Getting the power from your batteries to all your loads may seem pretty straight forward, however if you are used to working with ac power there are several big differences you need to consider. With ac power it gathers a a central Breaker or fuse panel and is distributed out to loads from there. Even if the loads are in remote building power still comes from that central point. With dc power you need to keep your loads as close to your batteries as possible or increase the size of your wire the farther you get from the source. The reason for this is that dc power is noted for what is called line loss which means it loses power the further you get from the source. The way I have dealt with this issue is to place a battery bank in each building on the farm. There are two ways to increase the size of dc wiring. The first way is to increase the physical size of the wire bundle as in the gauge of the wire and the second is to increase the number of wires within that bundle. Standard household ac wiring is 14 gauge solid core wire which is perfect for ac as it travels through the core of the wire, but dc travels along the outside of the wire which means that standard 14 gauge housing wire is very inefficient and possibly even unsafe for the distribution of dc power. If you look at the wiring in most rv’s you will notice that it is 14 gauge multi strand wire that is used. For heavier loads such as inverters they will use 10 gauge multi strand. The more strands the better as this give more surface area for the power to flow on which equals less line lossage. Each circuit you create needs a minimum of 1 fuse in the line and should be sized according to the line size and the load on that line. On 14 gauge wire the maximum fuze size should be 20 amp and on 10 gauge maximum should be 35 amp. There are exceptions to this like if a load is within a couple feet of the source you could probably get away with a 30 amp on 14 gauge wire, but why risk it. If you need that many amps either run another line or increase the size of the wire.

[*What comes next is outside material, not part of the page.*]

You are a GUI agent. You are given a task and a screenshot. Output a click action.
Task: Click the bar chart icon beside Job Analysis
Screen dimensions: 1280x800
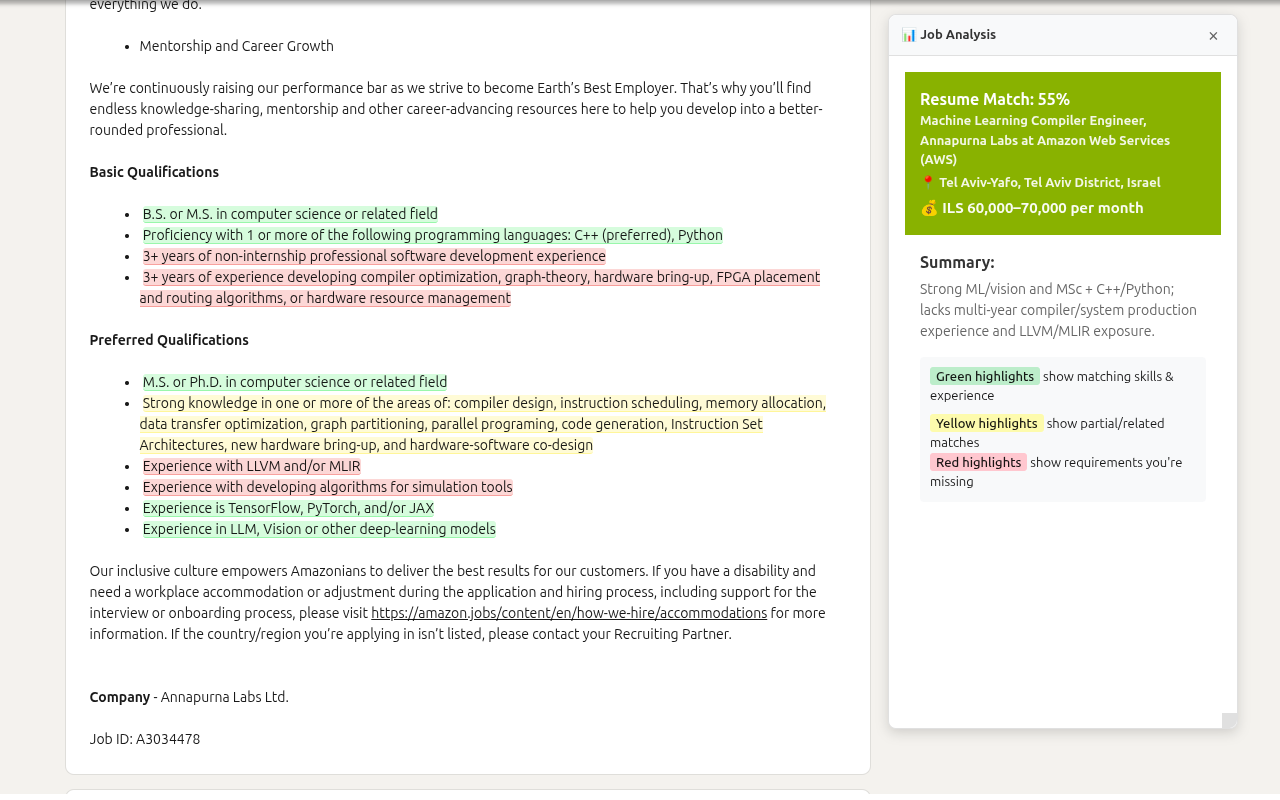pos(909,35)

Loads are the devices you are running on your system and can range from lighting to HVAC to kitchen appliances. Many people think that 12 volt lighting means they will have dim lights and be squinting to read like in older rvs, but lighting has come a long ways in the last few years and if you visit a company like glenergy.ca you’ll find 12 volt dc bulbs that allow you to repurpose your exsisting ac fixtures In my system I have replaced all the desktop computers with laptops which are powers by laptop car chargers like these I found at Bestbuy.ca . You can install a 12 volt operated propane furnace available from an rv dealer and while there you find many other 12 volt appliances from blenders to water heaters. You can also convert many ac devices to dc by removing the ac motor and replacing it with a dc motor of the same specifications. I will cover converting from ac>dc in another more indepth article sometime in the hopefully near future.
There you have it a basic off grid 12 volt system. I hope I was able to take some of the mystique about off grid life away and hopefully some of you may decide to join the movement. In the next installment I will go into batteries and the rebuilding of them in more detail.